What questions do they want answered?
What is your persona in this piece of writing?
What is your goal in wiring?
What characteristics of the audience do you need to keep in mind in order to hold their attention?
1. You have a part – time job as restaurant critic for your local newspaper and you specialize in reviews of restaurants that attract both students and faculty from your institution. Write a review of no more than 500 words (Two double spaced pages) in which you focus on food quality, atmosphere and there service you received. Keep a moderate tone and an informal style. Be sure to mention price ranges and specialties.

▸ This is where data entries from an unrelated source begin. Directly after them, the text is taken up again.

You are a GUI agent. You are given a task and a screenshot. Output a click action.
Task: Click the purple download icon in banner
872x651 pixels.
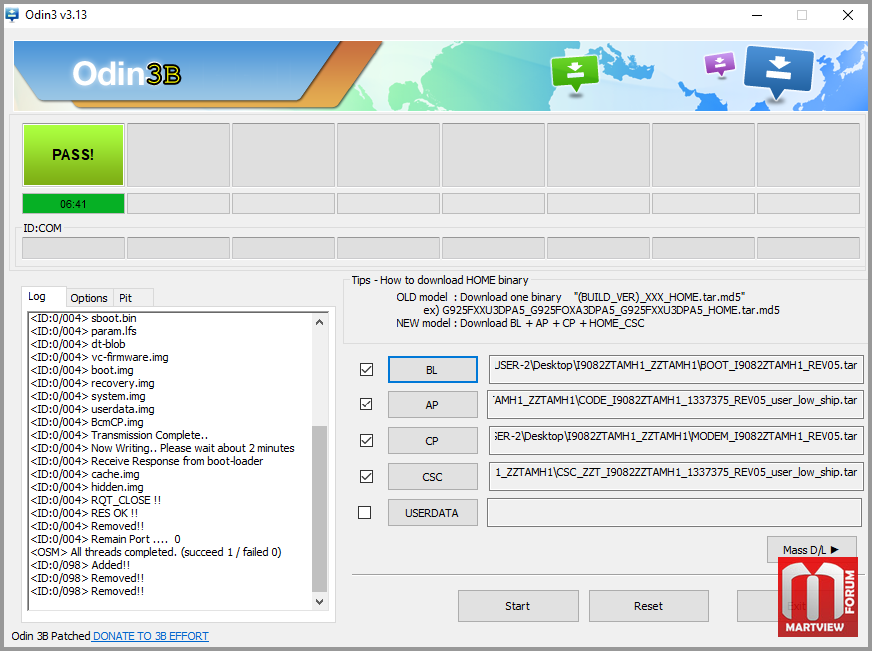coord(719,64)
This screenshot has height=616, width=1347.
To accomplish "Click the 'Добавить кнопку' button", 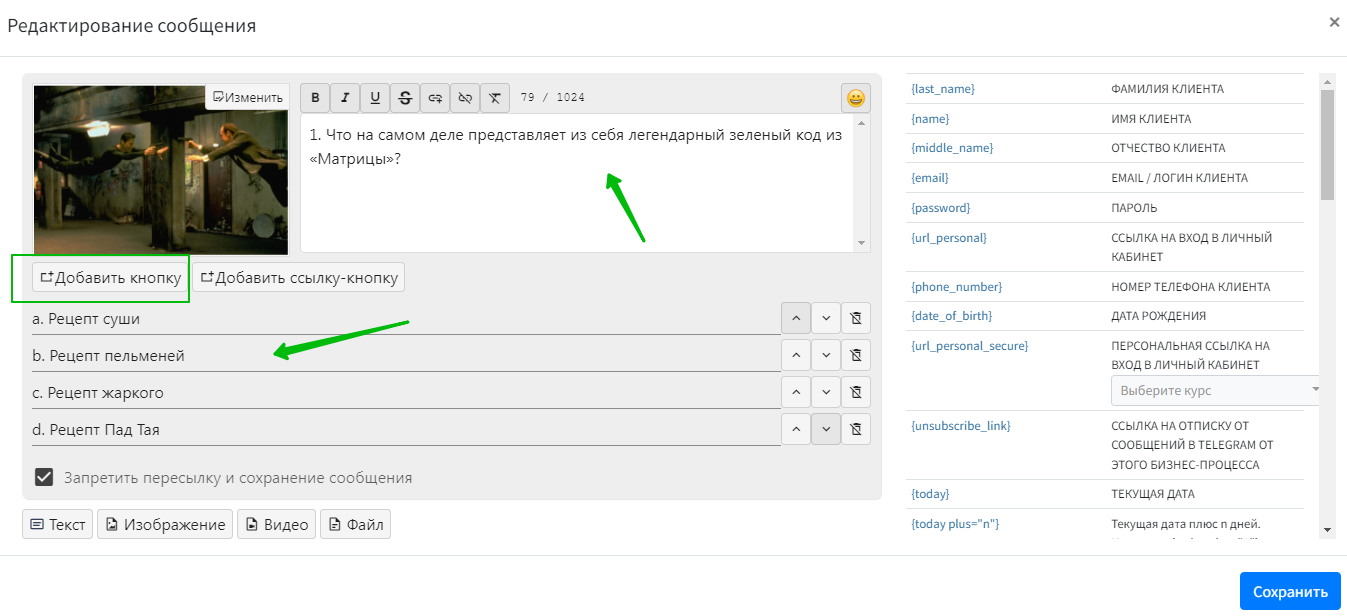I will coord(110,277).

2. The board of trustees is holding a hearing to help decide whether to tear down and replace low rent student housing that was fashioned thirty years ago out of building at a local Air force base that was closed down. The housing is unsightly and needs repairs. Some trustees believe it may be unsafe. If it is torn down, however, there will be no low cost student housing available close to campus for at least two years and the housing that would replace it would rent for at least 50 percent more.
As spokesperson for the married students who are now living in the housing prepare a ten – minute talk (on more than 750 words) against tearing down the housing. Be sure to propose some alternative solution. If the proposal suggest what measures the college might take to improve the current building or where substitute housing might be located and how it could be financed.
3. A chartable organization in your city called The New Career Closet seeks donations of women’s clothes appropriate for first – time women job seekers who have finished a city sponsored business training program and will be going out on job interviews. You have offered to create a web site for the organization to help it publicize its service to both potential donors and possible recipients of such clothing. Remember, you have two audiences here women who can donate such garments and women who seek a reliable source for tasteful business apparel. Write Copy of no more than 350 words for the web site.